__YOUR OBJECTIVE__. Whenever a line below includes the word "vragen", copy that line.

__DATA EXTRACT__.

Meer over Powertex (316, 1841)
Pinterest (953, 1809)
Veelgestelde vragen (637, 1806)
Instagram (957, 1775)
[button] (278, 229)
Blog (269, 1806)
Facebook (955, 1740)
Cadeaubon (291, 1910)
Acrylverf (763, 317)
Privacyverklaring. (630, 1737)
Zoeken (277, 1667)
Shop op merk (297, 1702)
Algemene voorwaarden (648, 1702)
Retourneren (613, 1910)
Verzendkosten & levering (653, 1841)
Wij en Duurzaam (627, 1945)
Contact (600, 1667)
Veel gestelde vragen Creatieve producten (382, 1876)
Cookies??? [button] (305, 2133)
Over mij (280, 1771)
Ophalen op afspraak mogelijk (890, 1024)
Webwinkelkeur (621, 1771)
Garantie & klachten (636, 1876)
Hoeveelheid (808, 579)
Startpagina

__RESULT OF THE EXERCISE__.
Veelgestelde vragen (637, 1806)
Veel gestelde vragen Creatieve producten (382, 1876)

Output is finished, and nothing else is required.